Council in England fails to use new powers to block sloppy housing schemes | British news

Homebuilders reject substandard housing schemes with poor living conditions despite the fact that councils have the power to block them, according to new research.

The national planning policy framework was changed in July to allow for the refusal of “development that is not well designed”. A study by University College London showed that the Planning Inspectorate, which deals with homebuilders’ appeals, is now three times as likely to support advice that rejects developments for design reasons. But it also found that the vast majority of those blocked were in the southeast, suggesting that other places did not use the new powers.

Professor Matthew Carmona, who conducted the research, said that advice exhausted by austerity often lacked the internal design expertise to accommodate large developers with good resources.

“Local authorities in the south-east generally deal with more development and are more likely to have their own local design policies and hire urban designers. They are simply more geared to challenge developers, ”he said. “Councils in the Southwest, Midlands and North tend to see fewer developments and are more reluctant, and perhaps a little nervous, to call bad design.”

A survey last year showed that 41% of city councils do not employ any city designers and 76% lack access to architectural advice.

The change in the country’s planning rules was part of a package of measures that ministers claimed would ensure new housing was “beautiful and well-designed”. The government is setting up an “Office for Place” to help “communities promote development they find beautiful and reject what they find ugly”.

The report, published by the UCL-based Place Alliance, highlights 12 schemes that have been rejected due to design since July last year. The inspectorate found that proposals for an unattractive block of 15 apartments on the site of a demolished parking lot in Crawley, West Sussex, would offer “unsatisfactory living conditions.” Some apartments had limited natural light and the outdoor spaces were close to roads and railway lines. Others lacked privacy as the windows were next to people passing on a footbridge and close to cars queuing on a traffic turn system.

The inspectorate also supported the Braintree District Council’s efforts to block two estates on the outskirts of villages in Essex, where developers tried to squeeze a large number of houses in while scrubbing with houses nearby. Officials also dismissed an appeal regarding five tower blocks at the former Westferry newspaper printing house in east London. It was determined that the scheme – which led to a scandal over media mogul Richard Desmond’s contact with ministers tasked with planning decisions – would damage the appreciation of Greenwich’s World Heritage Site.

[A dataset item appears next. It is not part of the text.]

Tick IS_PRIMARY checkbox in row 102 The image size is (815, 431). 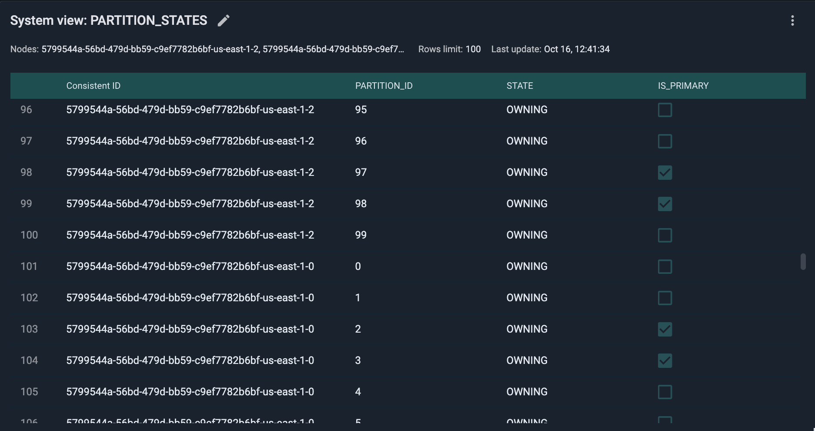point(665,298)
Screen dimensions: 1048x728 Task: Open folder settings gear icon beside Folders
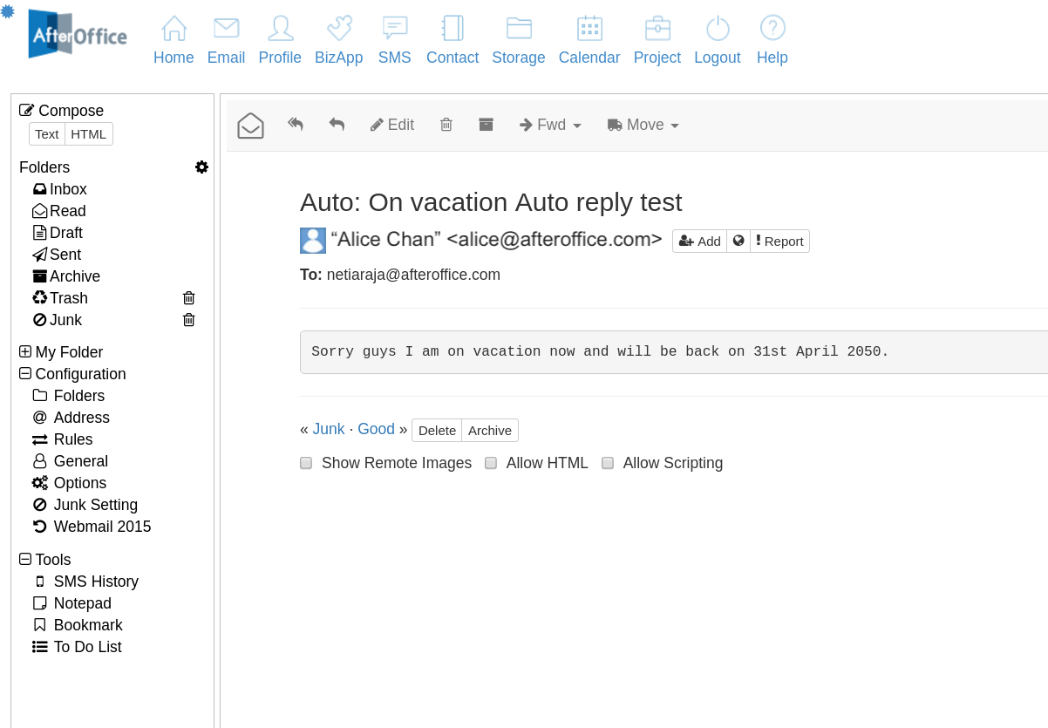[x=201, y=167]
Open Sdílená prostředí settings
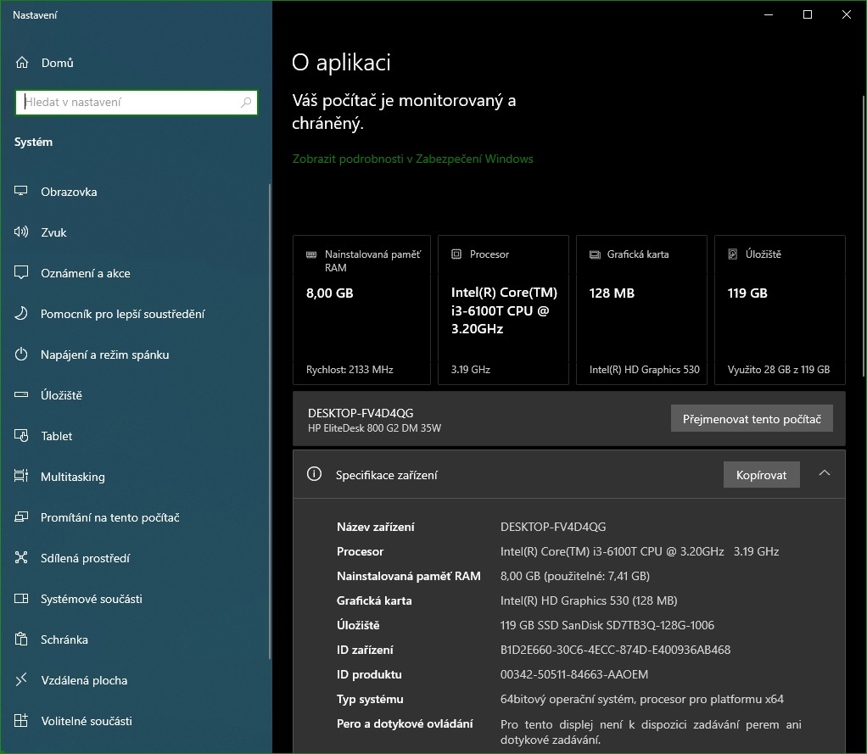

Carmona said major developers had had their will for decades, but the table began to turn. “Volume homebuilders have been able to get a lot of poor quality development past local authorities. But this research shows that councils can now be far more confident in their exercise of quality control,” he said.

Profits for the UK’s largest house builders continue to rise despite the fact that they routinely produce low – quality housing and have not met the UK’s estimated housing needs. UCL researchers rated three-quarters of major developments in the UK as “mediocre” or “poor” by 2020.

They found bland architecture, with estates dominated by access roads and parking lots at the expense of green spaces and playgrounds. Other shortcomings included few public transport links and lack of facilities such as shops, pubs and cafes.

Carmona said it was possible to increase the number of houses built without compromising on the design factors that allow a new community to flourish.

“We have a desperate need for housing, but that does not mean we have to build poorly designed, unsustainable places,” he said.